The design department at AvroKO, which was once hailed for innovative designs at Public and Park Avenue, has fallen pray to repetition. This exact idea (named for two nineteenth-century race horses) hasn’t been used before, but there is nothing clever in its realization. The firm has become a world-class accumulator of tchotchkes.

In a one-star review earlier this week, Eric Asimov of The Times praised the burger ($17), so I ordered that. It gets a wonderful kick from a gooey fried egg, Havarti cheese, and maple bacon. The beef has a strong fatty flavor, but probably wouldn’t hold up on its own without all of the extra toppings. The fries ($6 if ordered separately) come with two dipping sauces, chili ketchup and blue cheese mayo. To my taste they were too greasy, but perhaps some people like them that way.

I dined at the bar, where getting a server’s attention was a chore. Whatever you may want—to get a menu, to order, to get a check—you’ll be waving your arms wildly before you’re noticed.

They do a brisk bar business here. I had two tequila-based drinks, the Bowery Fx and the Beetnik (both $14). The tables appeared to be about half full at 7:00 p.m., but that’s early by East Village standards. With tables spaced fairly close together and plenty of hard, exposed surfaces, it’ll get loud later on. I didn’t stick around to find out.

In a neighborhood chock full of restaurants with personality, I’m hard press to see the point of Saxon + Parole, which seems to revel in its very ordinariness. I suppose another AvroKO creation will replace it in a few years.

Saxon + Parole (316 Bowery at Bleecker Street, East Village)

(Word and element location data)
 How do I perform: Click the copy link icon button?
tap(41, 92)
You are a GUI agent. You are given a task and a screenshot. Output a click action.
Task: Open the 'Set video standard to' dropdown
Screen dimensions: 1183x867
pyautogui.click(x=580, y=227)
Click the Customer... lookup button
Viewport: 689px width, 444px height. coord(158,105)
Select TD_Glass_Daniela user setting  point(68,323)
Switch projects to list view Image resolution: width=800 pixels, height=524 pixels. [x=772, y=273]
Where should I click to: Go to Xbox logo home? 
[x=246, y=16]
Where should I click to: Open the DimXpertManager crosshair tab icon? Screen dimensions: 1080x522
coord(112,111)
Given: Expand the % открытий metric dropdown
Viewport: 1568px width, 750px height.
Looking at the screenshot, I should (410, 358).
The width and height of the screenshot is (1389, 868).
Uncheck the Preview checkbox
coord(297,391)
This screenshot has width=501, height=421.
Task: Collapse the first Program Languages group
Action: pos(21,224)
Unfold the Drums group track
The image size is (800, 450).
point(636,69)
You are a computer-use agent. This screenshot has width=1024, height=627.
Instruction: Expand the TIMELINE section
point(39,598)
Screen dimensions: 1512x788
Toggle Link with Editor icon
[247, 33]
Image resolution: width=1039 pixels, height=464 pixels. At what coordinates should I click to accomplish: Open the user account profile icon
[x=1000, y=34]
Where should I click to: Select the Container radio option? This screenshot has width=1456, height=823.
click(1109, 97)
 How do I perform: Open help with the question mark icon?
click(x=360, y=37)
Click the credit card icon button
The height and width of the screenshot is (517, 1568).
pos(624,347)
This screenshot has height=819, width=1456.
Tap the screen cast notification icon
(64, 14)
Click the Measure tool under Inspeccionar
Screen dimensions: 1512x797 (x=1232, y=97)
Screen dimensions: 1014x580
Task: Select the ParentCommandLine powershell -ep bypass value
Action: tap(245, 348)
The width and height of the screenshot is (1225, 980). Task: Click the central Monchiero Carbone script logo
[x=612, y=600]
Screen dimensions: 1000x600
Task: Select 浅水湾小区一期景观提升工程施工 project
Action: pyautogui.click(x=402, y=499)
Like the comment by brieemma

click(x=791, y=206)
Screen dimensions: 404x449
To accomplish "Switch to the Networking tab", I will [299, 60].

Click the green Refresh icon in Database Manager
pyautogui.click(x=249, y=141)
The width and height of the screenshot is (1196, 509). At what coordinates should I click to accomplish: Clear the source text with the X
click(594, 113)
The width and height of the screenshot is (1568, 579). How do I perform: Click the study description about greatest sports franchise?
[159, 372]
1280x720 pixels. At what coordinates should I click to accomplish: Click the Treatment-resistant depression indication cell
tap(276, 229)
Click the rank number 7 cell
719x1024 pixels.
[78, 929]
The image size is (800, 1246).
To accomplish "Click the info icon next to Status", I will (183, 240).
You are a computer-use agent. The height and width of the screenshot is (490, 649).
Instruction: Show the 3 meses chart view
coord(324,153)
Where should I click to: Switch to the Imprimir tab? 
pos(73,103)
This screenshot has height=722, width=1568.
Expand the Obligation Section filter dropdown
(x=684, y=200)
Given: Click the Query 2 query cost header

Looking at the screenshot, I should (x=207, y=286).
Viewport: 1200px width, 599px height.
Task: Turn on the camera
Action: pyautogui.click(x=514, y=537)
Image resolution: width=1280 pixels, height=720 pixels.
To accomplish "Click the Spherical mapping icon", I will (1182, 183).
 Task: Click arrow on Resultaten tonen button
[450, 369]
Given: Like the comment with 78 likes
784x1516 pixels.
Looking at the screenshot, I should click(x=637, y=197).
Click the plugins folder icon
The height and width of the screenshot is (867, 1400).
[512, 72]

▶ Work instructions:
1. Answer these questions about the Saxon + Parole review:
(a) What gives the burger its kick?
(b) What are the two tequila-based drinks the reviewer ordered?
(c) What is the restaurant named for?
2. Quote the Saxon + Parole review from "They do a brisk" down to "to find out.".
3. Write what comes next in the Saxon + Parole review, starting after its final line.

▶ Answers by task:
1.
(a) A gooey fried egg, Havarti cheese, and maple bacon.
(b) The Bowery Fx and the Beetnik.
(c) Two nineteenth-century race horses.

2.
They do a brisk bar business here. I had two tequila-based drinks, the Bowery Fx and the Beetnik (both $14). The tables appeared to be about half full at 7:00 p.m., but that’s early by East Village standards. With tables spaced fairly close together and plenty of hard, exposed surfaces, it’ll get loud later on. I didn’t stick around to find out.

3.
Friday
Oct142011

The Chef’s Table at Hecho en Dumbo

 

Hecho en Dumbo, literally “Made in Dumbo,” opened on the buzzing Bowery in early 2010. Once upon a time, it was a Mexican pop-up in DUMBO, till they found permanent digs.

The bare-bones dining room looks like it came right out of Brooklyn. Loud, bustling and crowded, with no customers within a decade of my age, reservations not taken. You probably wouldn’t find me there, which is no knock on what they are doing. It’s just not my kind of joint.

Earlier this year, they launched a chef’s tasting menu at a bright, blond wood counter that looks out over the open kitchen (hat tip: Eater.com). You sit on a metal stool that isn’t very comfortable, but service is attentive, the show is worth watching, and it’s comparatively quiet.

There are about 10 seats. We had the place to ourselves when we arrived at about 6:30 p.m. A couple of other parties had arrived by the time we left, 2½ hours later. Reservations are accepted for parties of 1 or 2, and there is a fairly stern warning that cancellations aren’t accepted after 5:00 p.m. the day before.

The menu is nominally five courses, but we were served ten, including various amuses and at least two comps. But even the normal menu is a remarkably good deal at $55. The care and quality of the preparation is apparent, although at that price they are not serving luxury ingredients.

Various websites mention a wine pairing option, but that has been discontinued: we had cocktails and wines by the glass (there is also a beer selection).

I didn’t take notes and forgot to take a copy of the menu with me, so I present the photos after the jump with light comments, and in some cases none at all. Take my word for it: this deal is worth your while.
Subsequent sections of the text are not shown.